:: Information provided

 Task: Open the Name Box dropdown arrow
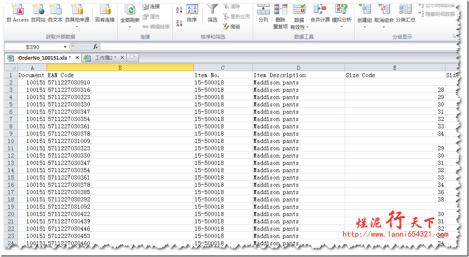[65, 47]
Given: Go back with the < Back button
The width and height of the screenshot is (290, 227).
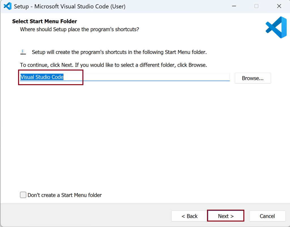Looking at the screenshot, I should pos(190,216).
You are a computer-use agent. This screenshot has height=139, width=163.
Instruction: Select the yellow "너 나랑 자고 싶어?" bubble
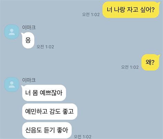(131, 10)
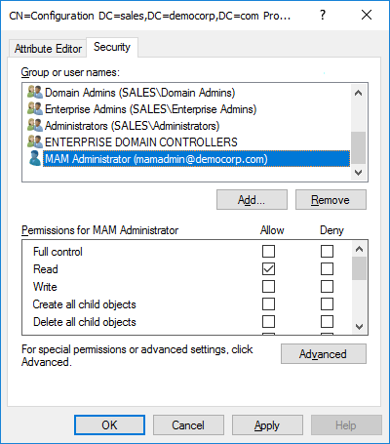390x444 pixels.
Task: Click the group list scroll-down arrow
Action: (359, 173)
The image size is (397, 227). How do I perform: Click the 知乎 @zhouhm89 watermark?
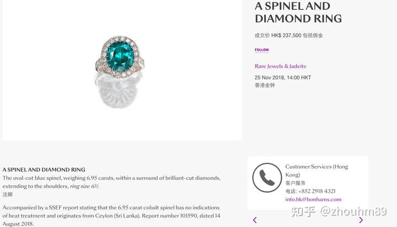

::::

» Assigned task:
Exact reproduction of the entries above is what's needed; images stay out.

» Written answer:
 Task: Open the Name Box dropdown arrow
[65, 47]
Given: Go back with the < Back button
The width and height of the screenshot is (290, 227).
Looking at the screenshot, I should pos(190,216).
You are a computer-use agent. This screenshot has height=139, width=163.
Instruction: Select the yellow "너 나랑 자고 싶어?" bubble
(131, 10)
390x444 pixels.
Task: Click the group list scroll-down arrow
Action: (359, 173)
The image size is (397, 227). How do I perform: Click the 知乎 @zhouhm89 watermark?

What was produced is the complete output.